4C-P

Clinical data
- Other names: 4C-Pr; 4C-PR; 4C-DOPR; 4C-DOPr; 4-Propyl-2,5-dimethoxy-α-ethylphenethylamine; 2,5-Dimethoxy-4-propyl-α-ethylphenethylamine
- Drug class: Serotonin 5-HT_{2} receptor agonist; Serotonin 5-HT_{2A} receptor agonist
- ATC code: None;

Identifiers
- IUPAC name 1-(2,5-dimethoxy-4-propylphenyl)butan-2-amine;
- CAS Number: 72667-81-3;
- PubChem CID: 21426718;
- ChemSpider: 15468231;
- ChEMBL: ChEMBL1194137;

Chemical and physical data
- Formula: C_{15}H_{25}NO_{2}
- Molar mass: 251.370 g·mol^{−1}
- 3D model (JSmol): Interactive image;
- SMILES CCCC1=CC(=C(C=C1OC)CC(CC)N)OC;
- InChI InChI=1S/C15H25NO2/c1-5-7-11-9-15(18-4)12(8-13(16)6-2)10-14(11)17-3/h9-10,13H,5-8,16H2,1-4H3; Key:JQUVOKBZTCXBPH-UHFFFAOYSA-N;

= 4C-P =

4C-P, or 4C-Pr, also known as 4C-DOPR, as well as 4-propyl-2,5-dimethoxy-α-ethylphenethylamine, is a serotonin 5-HT_{2} receptor agonist of the phenethylamine, phenylisobutylamine, and 4C families related to Ariadne (4C-D).

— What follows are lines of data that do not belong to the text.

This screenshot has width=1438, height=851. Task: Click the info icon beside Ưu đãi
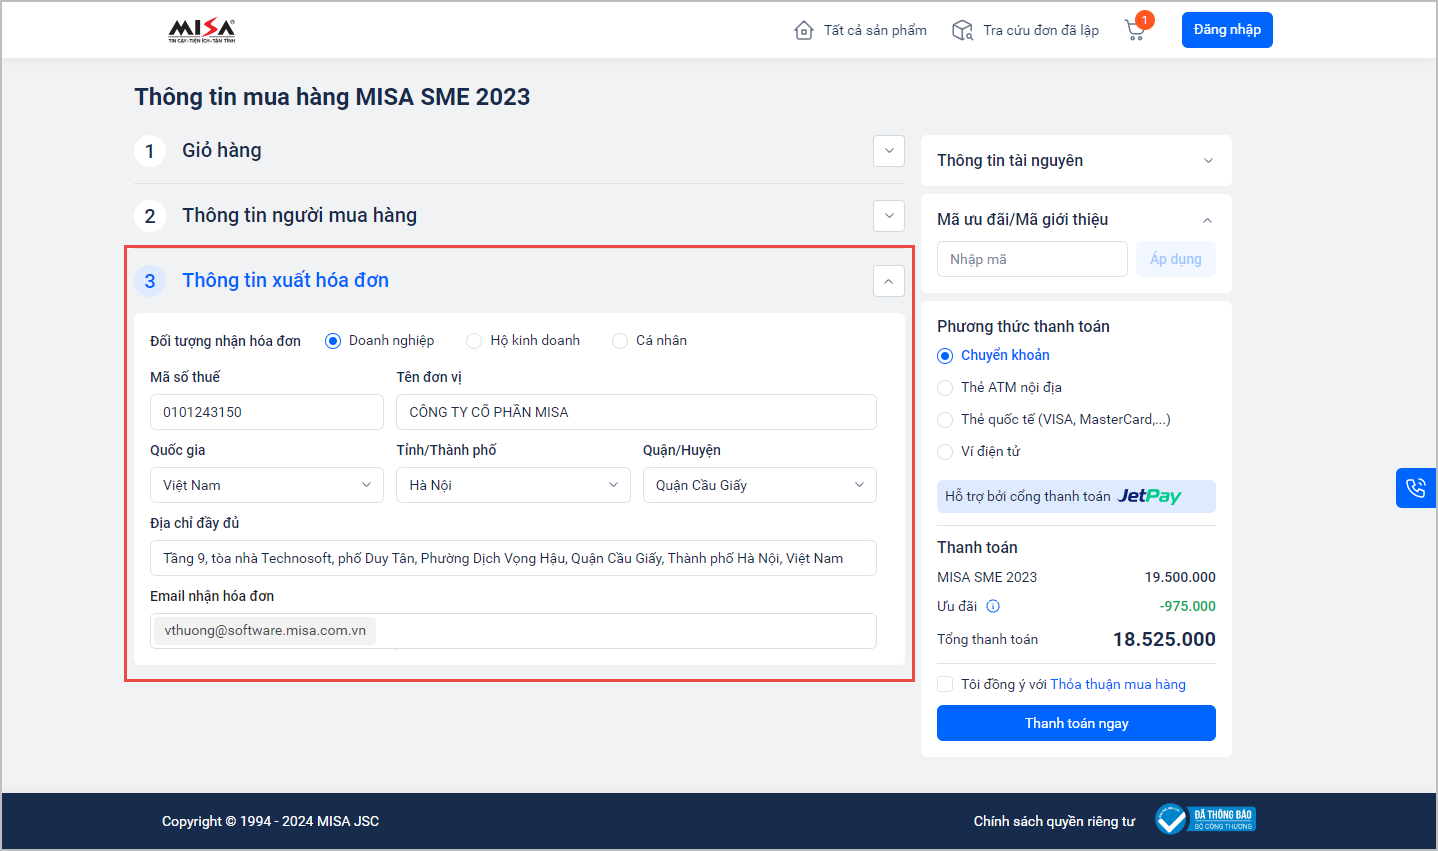(x=993, y=606)
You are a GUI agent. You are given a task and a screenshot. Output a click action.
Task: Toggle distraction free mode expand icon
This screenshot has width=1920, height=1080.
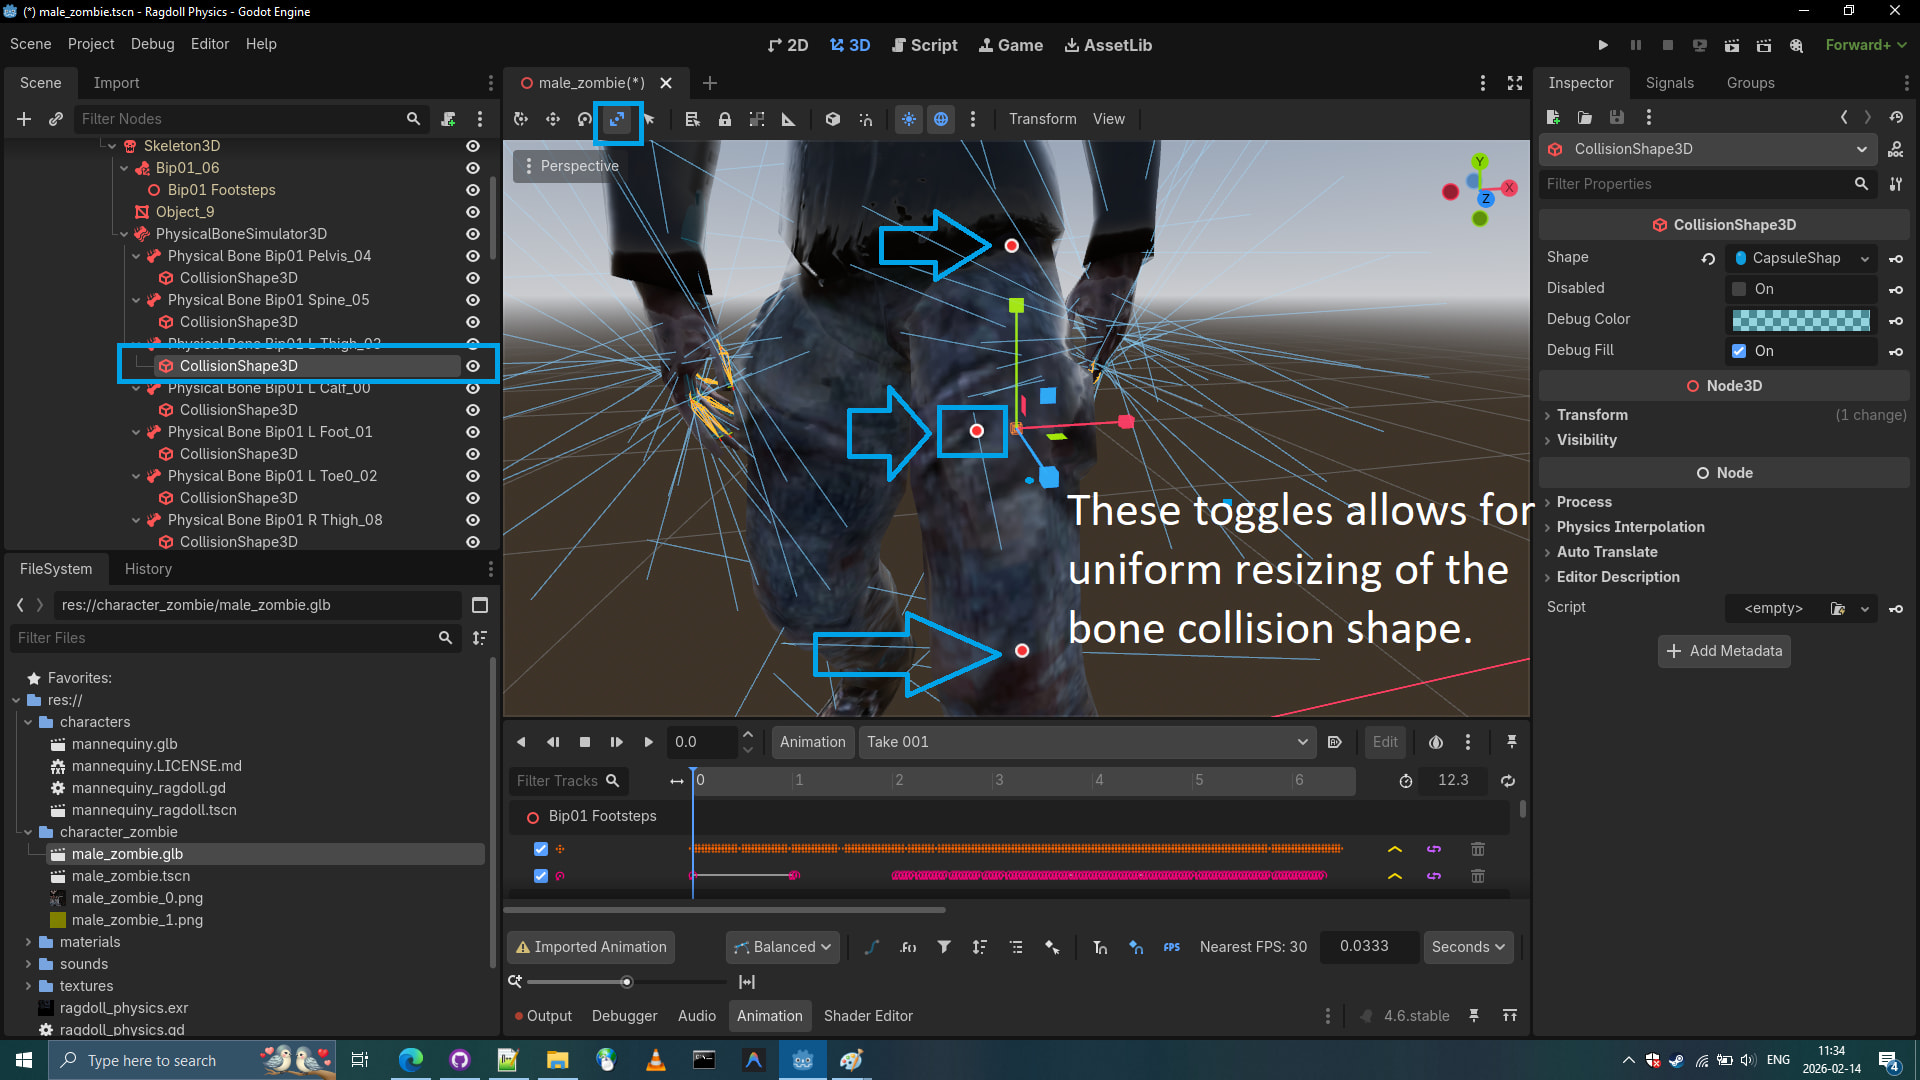click(1515, 83)
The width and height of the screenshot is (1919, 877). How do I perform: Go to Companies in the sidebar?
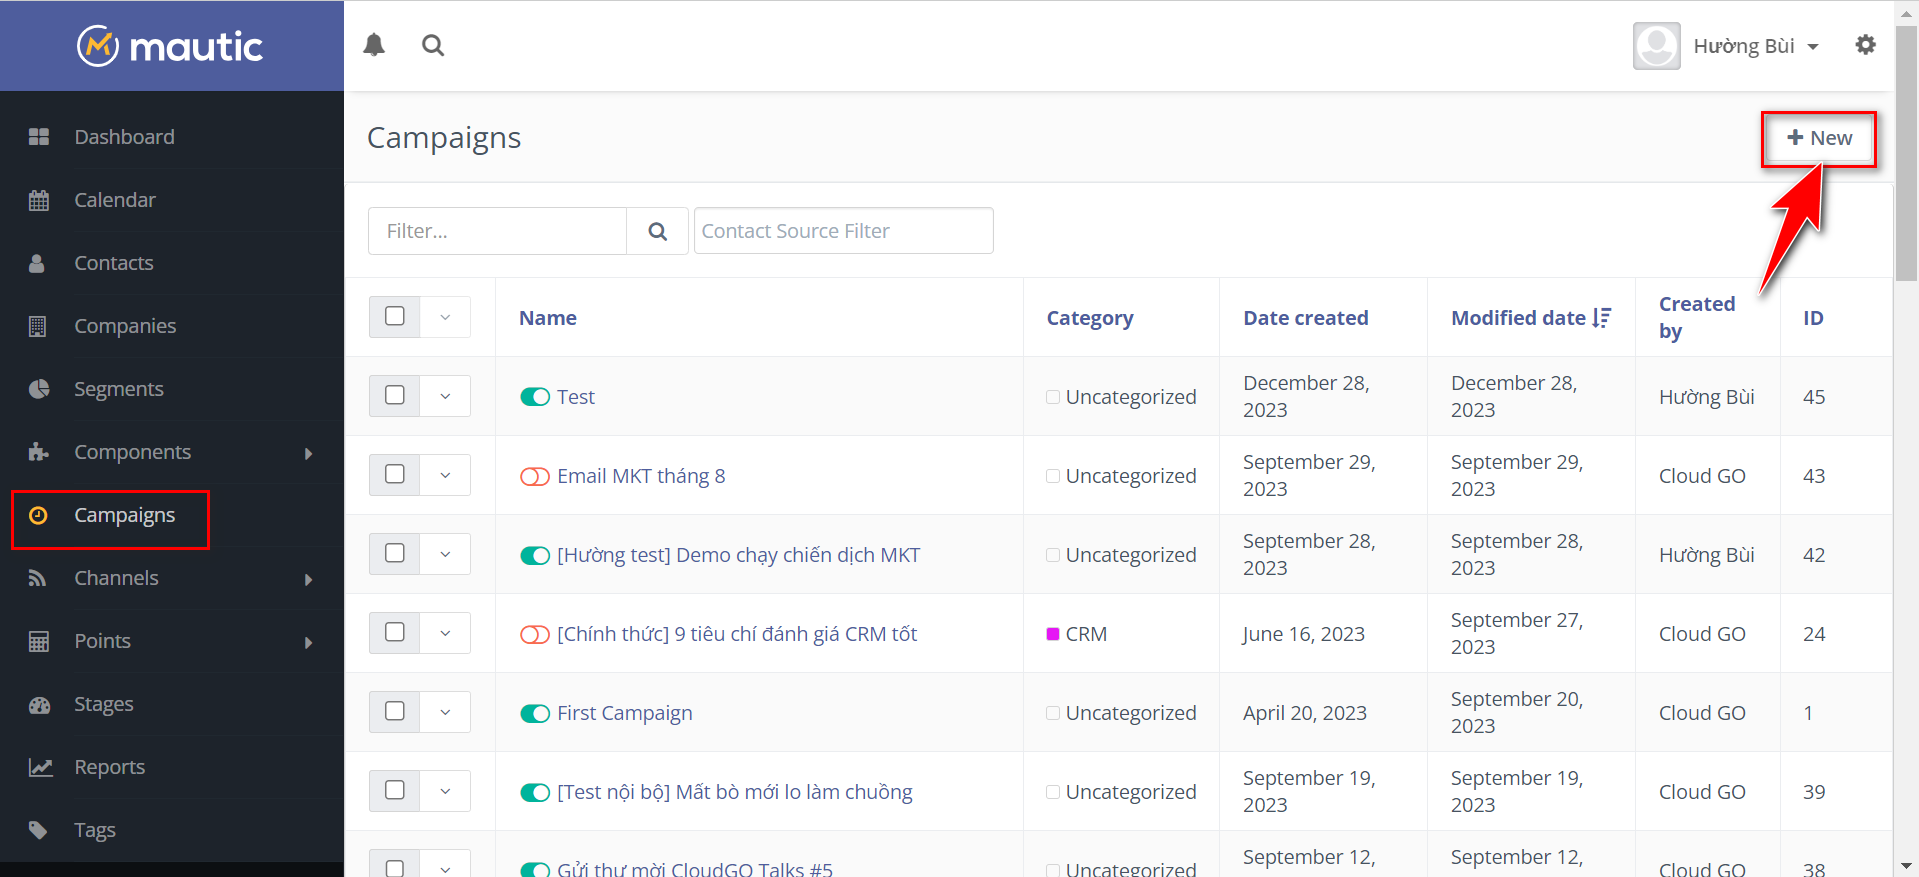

It is a close analogue of the psychedelic drugs 2C-P and DOPR, with 2C-P having no substitution at the α carbon, DOPR having an α-methyl group, and 4C-P having an α-ethyl group. The drug is a potent agonist of the serotonin 5-HT_{2A}, 5-HT_{2B}, and 5-HT_{2C} receptors. It shows similar efficacy as an agonist of these receptors as Ariadne, but has about 6.2-fold higher potency as a serotonin 5-HT_{2A} receptor agonist in comparison. Like Ariadne, 4C-P produces an attenuated head-twitch response relative to DOPR, with a similar maximal response as Ariadne. The chemical synthesis of 4C-P has been described. 4C-P was patented in 1977 and first described in the scientific literature by Alexander Shulgin and colleagues in 1980. Subsequently, it was described in greater detail by Michael Cunningham and colleagues in 2023.